##### Section du texte

Comme si cela n’était pas suffisamment tragique, la montée des forces proto-fascistes menace de déclencher de nouvelles vagues de violence et de répression. L’échec de la gauche au pouvoir, l’intensification de l’extractivisme, l’incapacité à faire face au capital et aux tendances autoritaires, associés à une crise économique dévastatrice, poussent des millions de personnes dans les bras de ces forces réactionnaires. Leur logique dominante est d’exploiter la crise en approfondissant cette expropriation de la nature, en ouvrant de nouvelles frontières pour une marchandisation plus importante encore. Les océans (économie bleue), les rivières, les forêts, des écosystèmes entiers vont être mis au service de la recherche des profits. Ce processus de recolonisation et la ruée vers le contrôle de ressources stratégiques rares sont accompagnés du spectre de nouvelles guerres génocidaires, qui verront l’extermination des ’exclues’.
Les paysans, les indigènes et les femmes de la classe ouvrière deviendront les esclaves de ce modèle de développement extractiviste et patriarcal. Ils travailleront d’arrache-pied pour garantir la survie de la famille et de la communauté dans des conditions de plus en plus précaires dans les zones sacrifiées au capital.
Le travail de soin, la production des subsistances et la reproduction d’écosystèmes fragiles et menacés sont invisibles, non reconnus et sous-évalués. Leur travail subventionne les profits du capital et sert les intérêts du patriarcat. « Nous ne vivons pas pour produire, mais nous produisons pour vivre ».
Résistance
Les communautés paysannes, les peuples autochtones et d’autres peuples du monde résistent actuellement à cette attaque systématique contre leurs territoires qui, par le déplacement, la déforestation et la contamination / annihilation des sources d’eau, menacent de détruire leur mode de vie. Les femmes jouent un rôle particulièrement important dans ces luttes.

##########

## Énoncé rédigé 1:
Condensez le paragraphe de la section du texte qui commence par « Comme si cela n’était pas suffisamment tragique » en conservant ses faits principaux.
La section du texte et les lignes de données sont deux matériaux indépendants l’un de l’autre.

##### Lignes de données

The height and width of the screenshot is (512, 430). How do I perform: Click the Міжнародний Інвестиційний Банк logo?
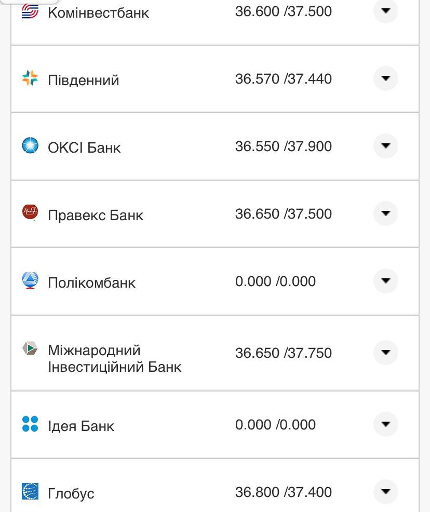pyautogui.click(x=30, y=349)
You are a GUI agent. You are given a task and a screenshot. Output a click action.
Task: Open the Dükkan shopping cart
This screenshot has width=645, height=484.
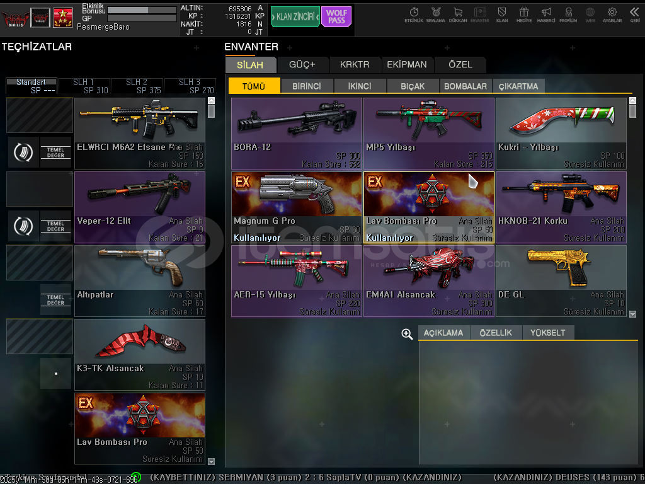pos(458,14)
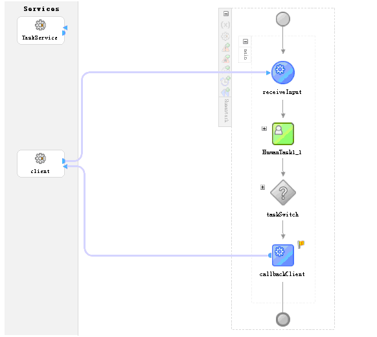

##########

## Énoncé rédigé 2:
Recopiez à l’identique les lignes de données, depuis celle qui contient « You are a GUI » jusqu’à la fin de ces lignes de données, bornes incluses, en laissant les images de côté.

## Réponse finale 1:
La montée de forces proto-fascistes menace de provoquer de nouvelles vagues de violence et de répression. L’échec de la gauche au pouvoir, l’intensification de l’extractivisme, l’incapacité à affronter le capital et les tendances autoritaires, ainsi qu’une crise économique dévastatrice, poussent des millions de personnes vers ces forces réactionnaires. Celles-ci cherchent à exploiter la crise en étendant l’expropriation et la marchandisation de la nature. Océans (économie bleue), rivières, forêts et écosystèmes entiers seront mis au service du profit. Cette recolonisation et la ruée vers des ressources stratégiques rares s’accompagnent de la menace de nouvelles guerres génocidaires visant l’extermination des « exclues ».

## Réponse finale 2:
You are a GUI agent. You are given a task and a screenshot. Output a click action.
Task: Open the Dükkan shopping cart
This screenshot has width=645, height=484.
pos(458,14)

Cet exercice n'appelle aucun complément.